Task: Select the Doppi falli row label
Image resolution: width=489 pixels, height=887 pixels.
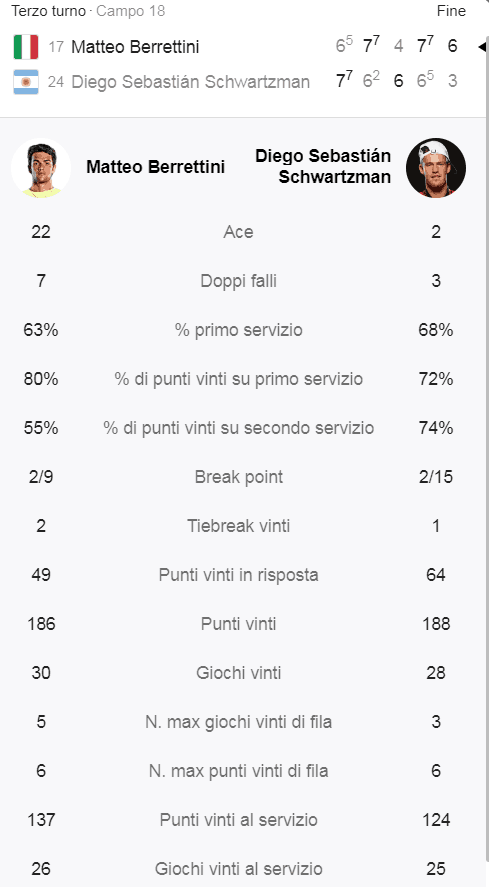Action: coord(238,281)
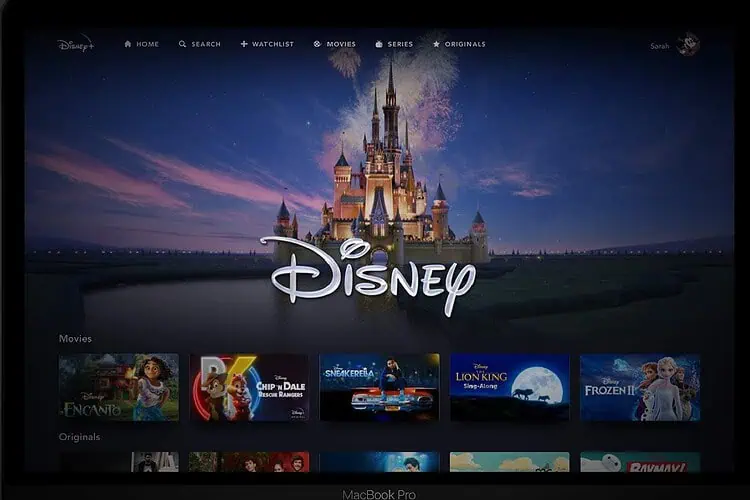Image resolution: width=750 pixels, height=500 pixels.
Task: Click the Disney+ logo
Action: click(74, 44)
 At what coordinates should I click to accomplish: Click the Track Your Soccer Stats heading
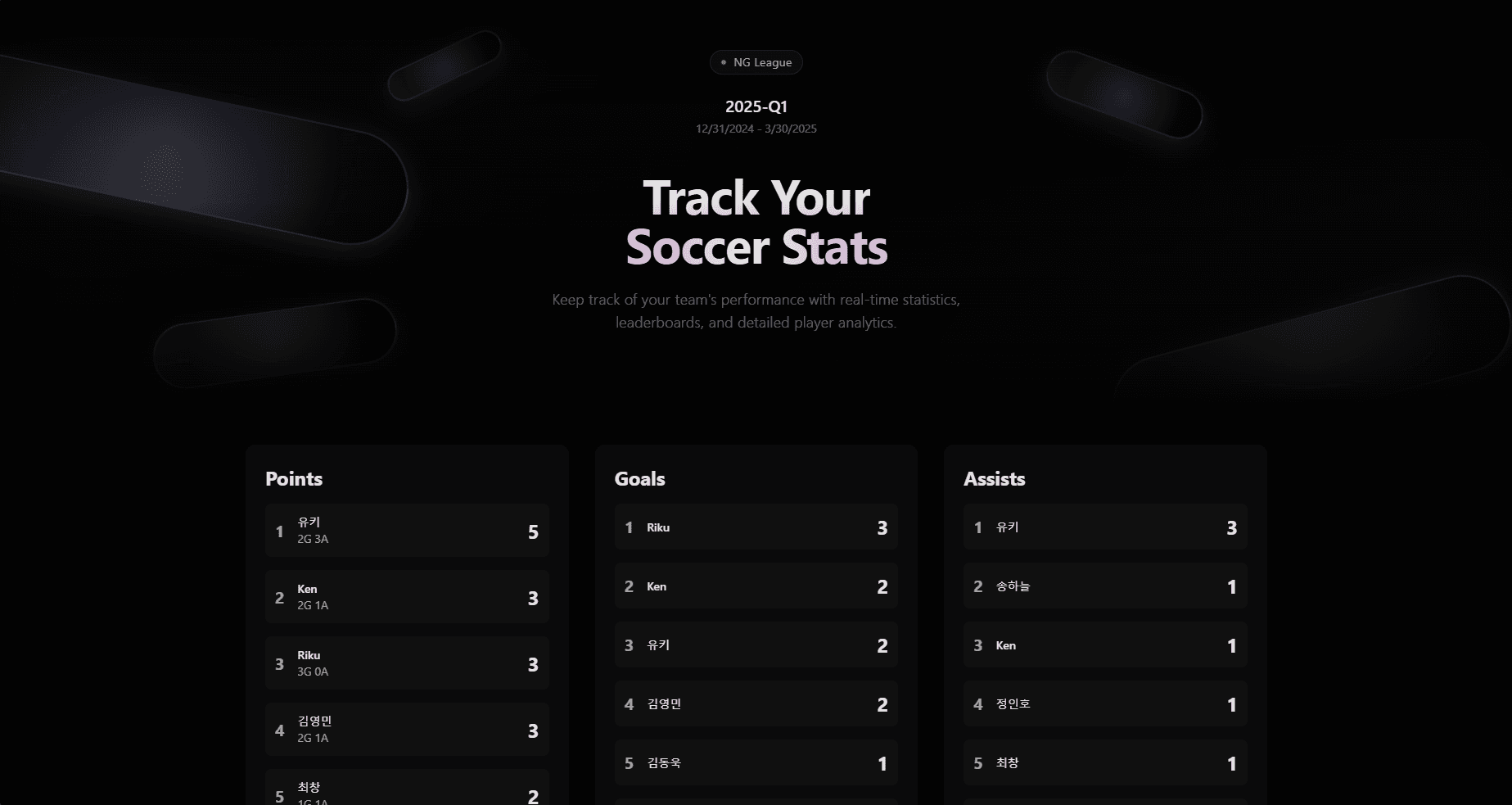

# Exercise aim
If an entry contains a picture, skip the picture and reproduce everything else exactly.

# Response below
Task: Select the Doppi falli row label
Image resolution: width=489 pixels, height=887 pixels.
Action: coord(238,281)
Image resolution: width=750 pixels, height=500 pixels.
Task: Click the Disney+ logo
Action: click(74, 44)
 At what coordinates should I click to accomplish: Click the Track Your Soccer Stats heading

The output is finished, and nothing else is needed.